Last year, an administrative law judge (ALJ)* for the Federal Trade Commission upheld the pomegranate juice manufacturer’s right to make what the FDA would call structure/function claims in ads. Structure/function claims include statements such as “calcium helps build bones.” They don’t directly talk about curing a disease. At the same time, the ALJ found that some of the company’s claims went too far (specifically where they claimed the juice could help heart disease, prostate cancer, and erectile dysfunction).
Because the ALJ’s decision was a partial victory for both POM Wonderful and the FTC, both sides appealed, which necessitated a ruling from the FTC as a whole. Last Wednesday, the Commission took a much more unreasonable line. It found that thirty-four of POM’s forty-three claims were implied disease claims—fifteen more than the ALJ had found. The full Commission further ruled that a double-blind random-controlled trial (RCT) is required for any “efficacy” claim and two double blind RCTs for any claim that might seem to be related to a disease. The $35 million on peer-reviewed scientific research previously spent by POM was brushed aside because the studies were not RCTs, which are commonly used for drug testing.
This is a major one–two punch. The FTC is being draconian about what it considers an implied disease claim. One commissioner noted in remarks accompanying the decision: “It is difficult to imagine any structure/function claims that POM could associate with its products in the marketplace without such claims being interpreted, under the FTC precedent set in this case, as disease-related claims.”
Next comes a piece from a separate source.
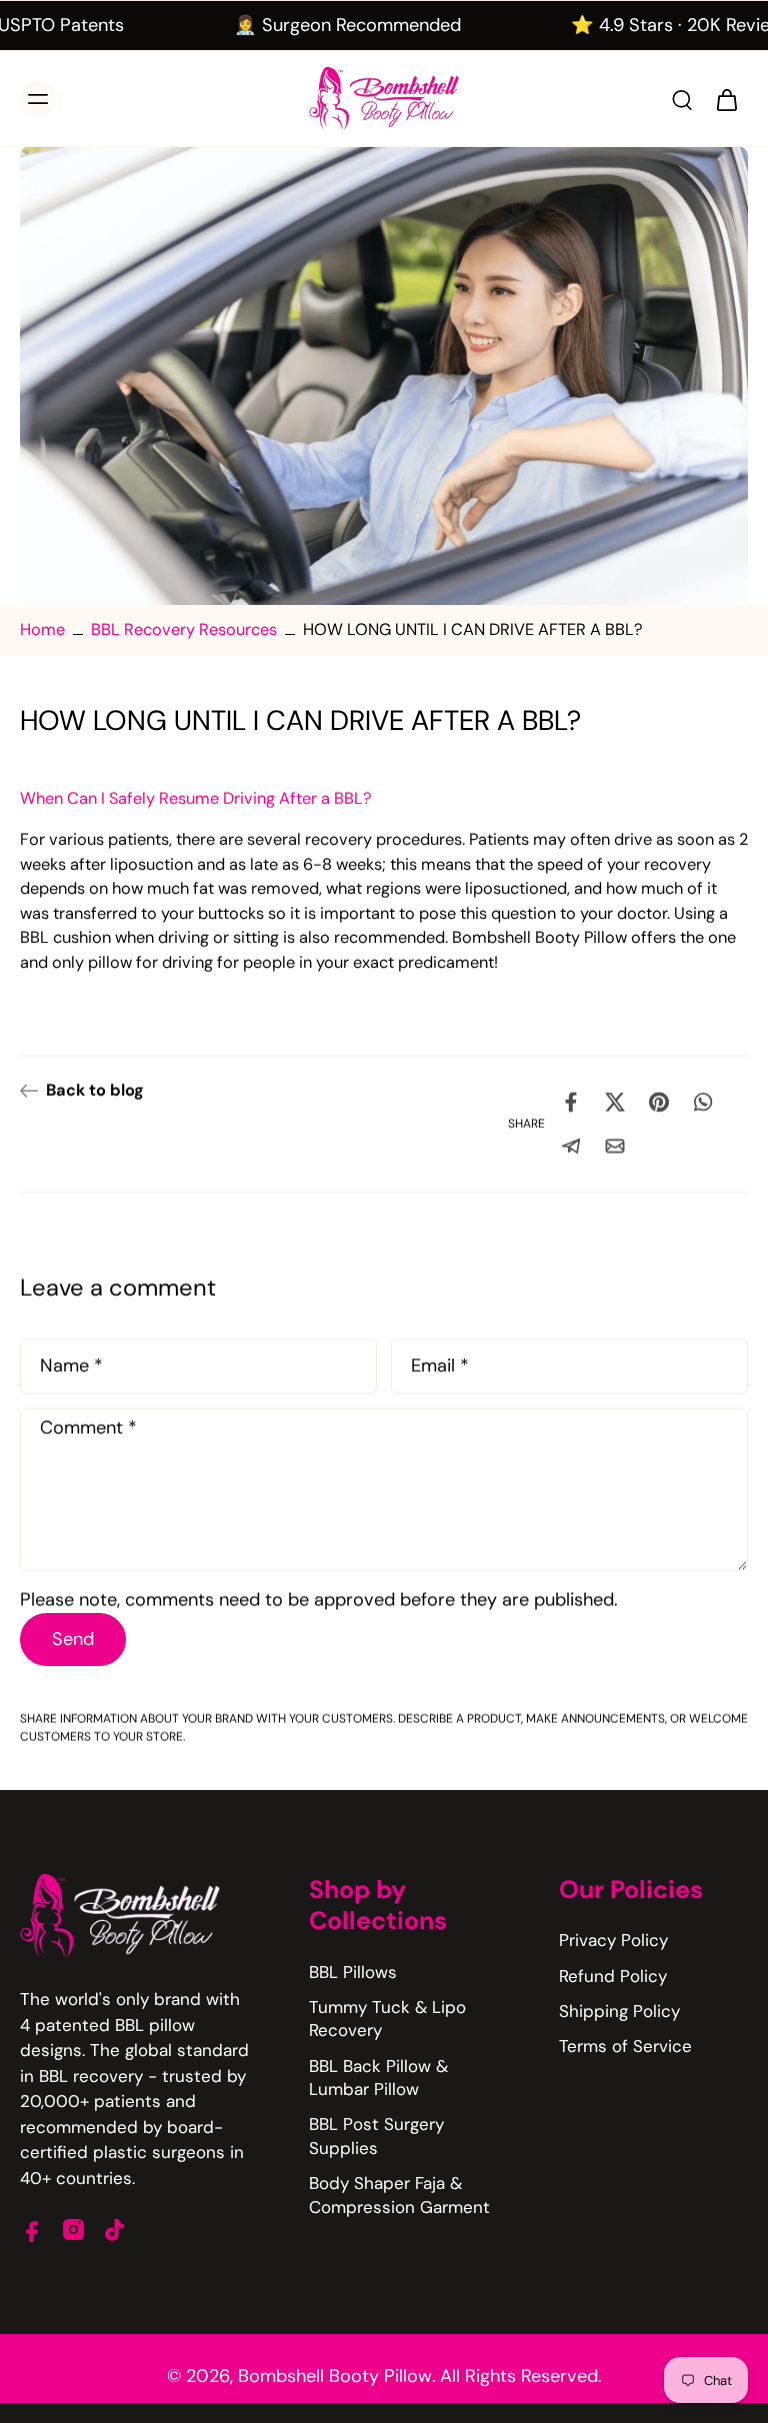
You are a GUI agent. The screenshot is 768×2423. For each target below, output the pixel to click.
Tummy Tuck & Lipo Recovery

In making these judgments, the agency has relied on what is legally called its own “net impression,” i.e., totally subjective judgment, and has ignored the ALJ’s request for a higher standard of “extrinsic evidence,” the sort of evidence that would come for example by testing how consumers actually interpret a label.
The agency is also requiring the hugely expensive pharmaceutical standard of the double-blind RCTs. As we have often noted, companies do not usually attempt RCTs because of their expense, unless they hold a patent on the substance being tested. And it is not possible to patent natural substances such as food. The FTC understands this. In effect, they are saying that food manufacturers will not be allowed to talk about health benefits, period. It is a complete gag order.
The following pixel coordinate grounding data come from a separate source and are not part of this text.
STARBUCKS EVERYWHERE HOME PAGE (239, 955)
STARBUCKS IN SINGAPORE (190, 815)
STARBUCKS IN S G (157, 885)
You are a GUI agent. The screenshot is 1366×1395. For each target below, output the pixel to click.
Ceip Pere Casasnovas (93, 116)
The ruling also blurs the line between the FTC and the FDA. The double-blind RCT for disease claims is an FDA labeling standard for drugs. The FTC is supposed to regulate advertising, not decide what is a drug. Its mandate is to ensure that advertisements are not deceptive or misleading—something that certainly does not require the pharmaceutical RTC standard! Now the FTC is unnecessarily and arbitrarily deciding to use an FDA drug standard for disease claims in advertising. Some industry observers even wonder whether the FDA has asked the FTC to do this because the FDA would not be able to go this far on its own.
There is absolutely no statute justifying this. It is making up law without congressional approval. Congressman Henry Waxman (D-CA) in particular has already tried and failed to give the agency the power to do this—in a sneaky and underhanded way. You may recall that in 2010, Waxman tried to slip an amendment into a totally unrelated bill. That amendment, which was intentionally written in obscure language that nobody but an expert could understand, would have given the FTC expanded powers and rulemaking authority, giving them the power to create new kinds of regulations without going back to Congress. (It lost that authority in the 1980s because Congress thought the FTC was abusing it. How ironic.) With your help, the amendment failed. Having in effect been told no by Congress, the agency is just going ahead anyway, seemingly on a case-by-case basis, creating regulations with no legal basis.
Who benefits from such a change in policy? Just follow the money. If the FTC prevails in requiring double-blind RCTs, only pharmaceutical companies will be able to make health claims on their patented and FDA-approved products.
The Commission’s decision directly affects only POM Wonderful (along with all its affiliated companies despite the fact that POM was the only company at issue here!). But it sets a powerful precedent and makes it clear that the FTC will try to enforce this as widely as possible.
Food, drug, and constitutional law attorney Jonathan Emord called the decision “arbitrary and capricious” and said, “The breadth of [the FTC’s new two-RCT]requirement is truly astonishing….After today’s decision, the health marketplace will be dumbed down considerably to the detriment of health conscious consumers….In the end, that will mean a loss in public health as there will now be a multi-million dollar entry fee imposed on any who would wish to convey a health benefit to consumers in the market.”
This is just one more reason we need to pass the Free Speech about Science Act, which would allow natural product companies to cite peer-reviewed science in their advertising.
For now, we need to let Congress know that the FTC is trying to make an end run around the legislative process. Having been turned down by Congress, the FTC is proceeding as though empowered anyway. Action Alert! Let’s be sure that Congress understands that voters are watching, and voters care about this example of agency lawlessness. Please take action now.
* An administrative law judge does the initial hearing of cases in the FTC’s administrative complaint proceeding. The ALJ issues the initial decision setting out relevant findings, explains the legal standard, applies the law, and issues an order. Only if the ALJ’s ruling is appealed does the case go before the full Commission.